GPU precision and TF32#

This is an awareness note. If you only run MIME’s built-in experiments, no action is needed — the relevant internal paths already force full precision. Read on if you write your own GPU code.

What TF32 is#

On Ampere and newer NVIDIA GPUs, JAX’s default float32 matmul precision is TF32 — a reduced format with a ~10-bit mantissa (~3 decimal digits, ~1e-3 relative error). Any float32 matmul dispatched to GPU tensor cores silently runs at TF32 unless you ask for full precision explicitly.

Why it can corrupt physics#

TF32 is harmless when a matmul’s output is the same order of magnitude as its inputs — it just adds ~0.1% noise. It is catastrophic when the result is a near-cancellation: a residual far smaller than the input terms (an LBM momentum moment summed from much larger populations, a spectral pressure residual). There, TF32’s ~1e-3 input error swamps the answer entirely — a moment that should be 3e-5 can come back as exactly 0.0.

What MIME already does#

MIME’s v0.2 fit-up forced full precision on the affected internal paths — the LBM moment transforms (D3Q19 / D2Q9 moment matrices) and the FVM pressure solver.
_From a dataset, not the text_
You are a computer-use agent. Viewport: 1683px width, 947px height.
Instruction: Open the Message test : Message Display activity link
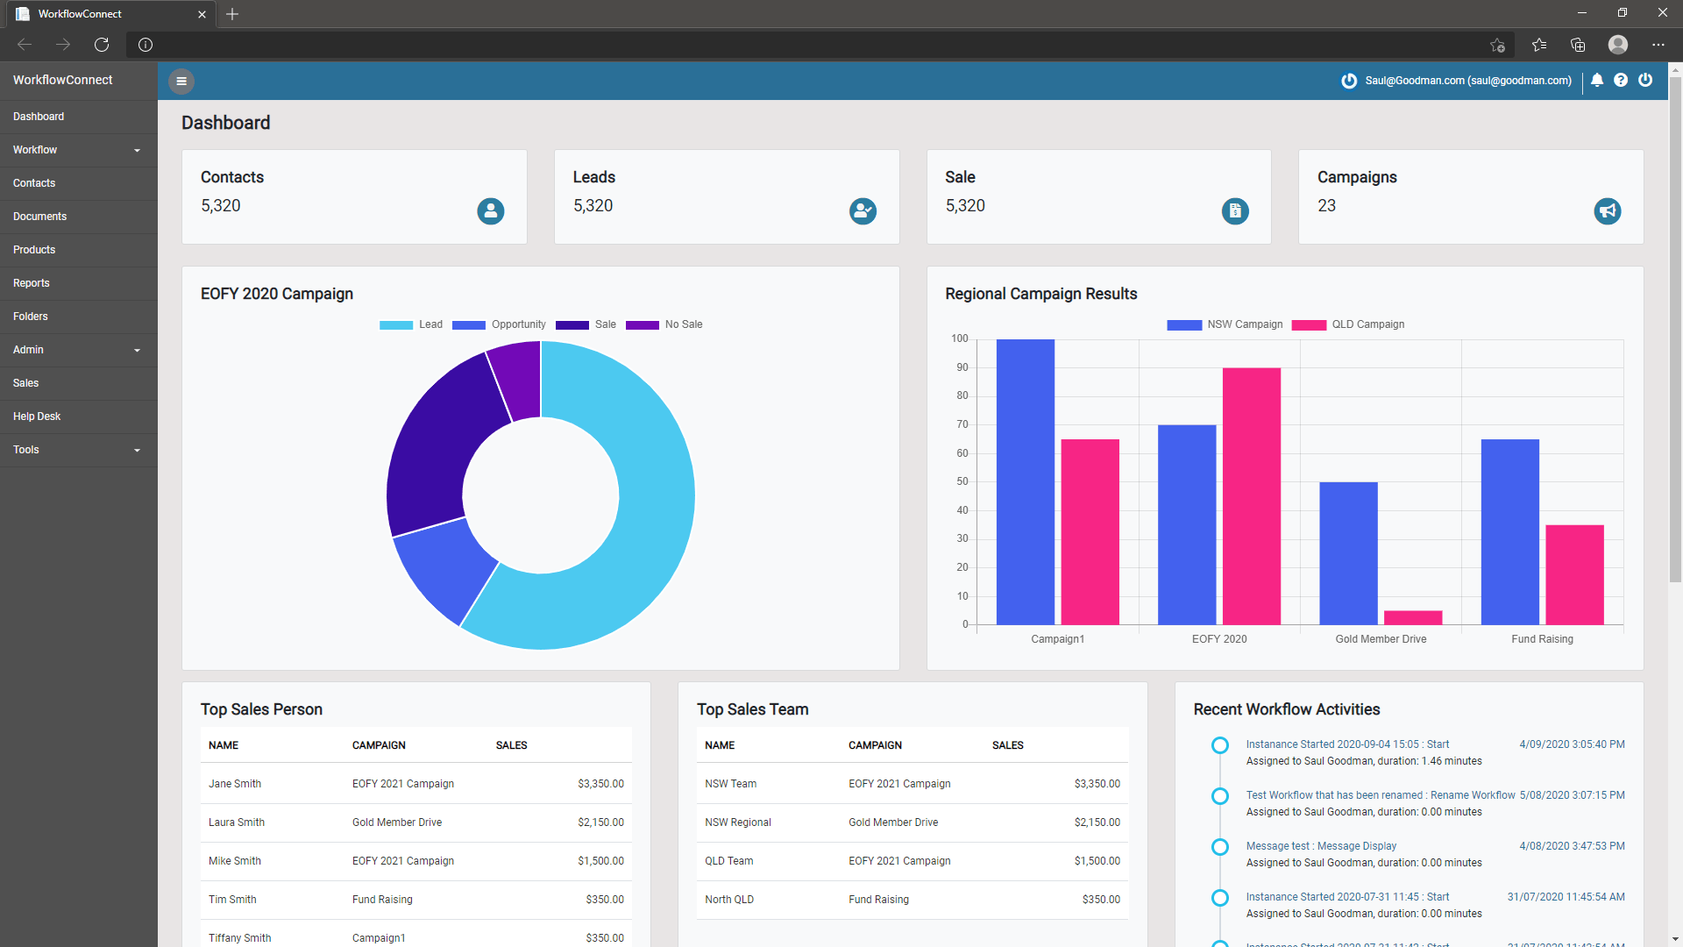[x=1321, y=846]
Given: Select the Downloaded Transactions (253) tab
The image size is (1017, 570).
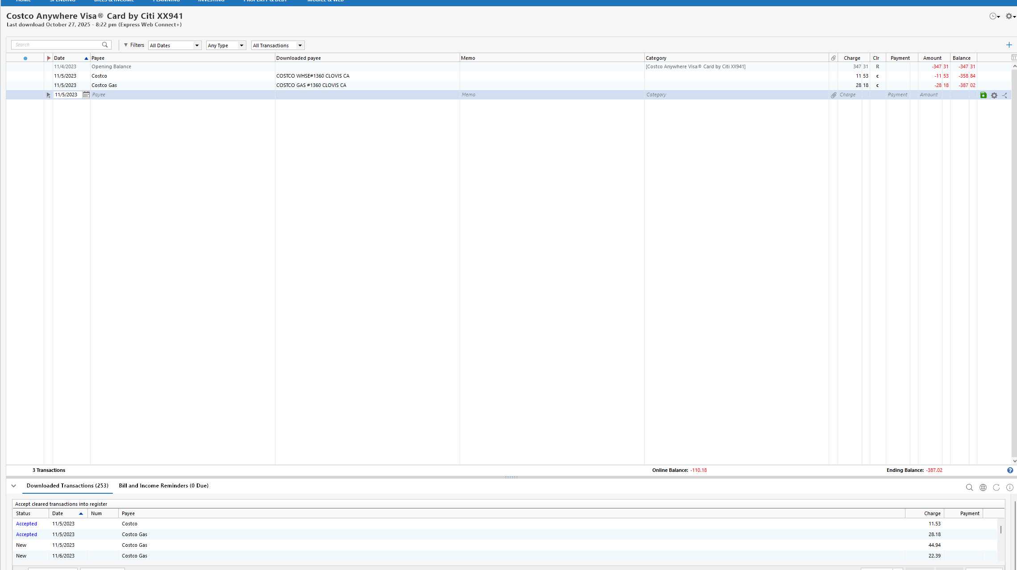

These fixes are per-call precision="highest" on the specific matmuls; TF32-tolerant paths (neural-net surrogates) are left fast. Nothing is required of you when using these solvers.

If you write your own GPU code#

For precision-sensitive operations — anything where the result is much smaller than its inputs — request full precision explicitly:

import jax.numpy as jnp

y = jnp.matmul(a, b, precision="highest")   # also jnp.dot / jnp.einsum / jnp.tensordot

Prefer per-call precision= over the global jax_default_matmul_precision flag, so TF32-tolerant code stays fast. Small matmuls (all dimensions ≲ 16–32 — 3×3 rotations, 4×4 transforms) are never dispatched to tensor cores, so TF32 cannot reach them.

Further reading#

The full investigation — every audited float32 matmul path in MIME, with verdicts and measured errors — is in tf32_matmul_precision_audit.md.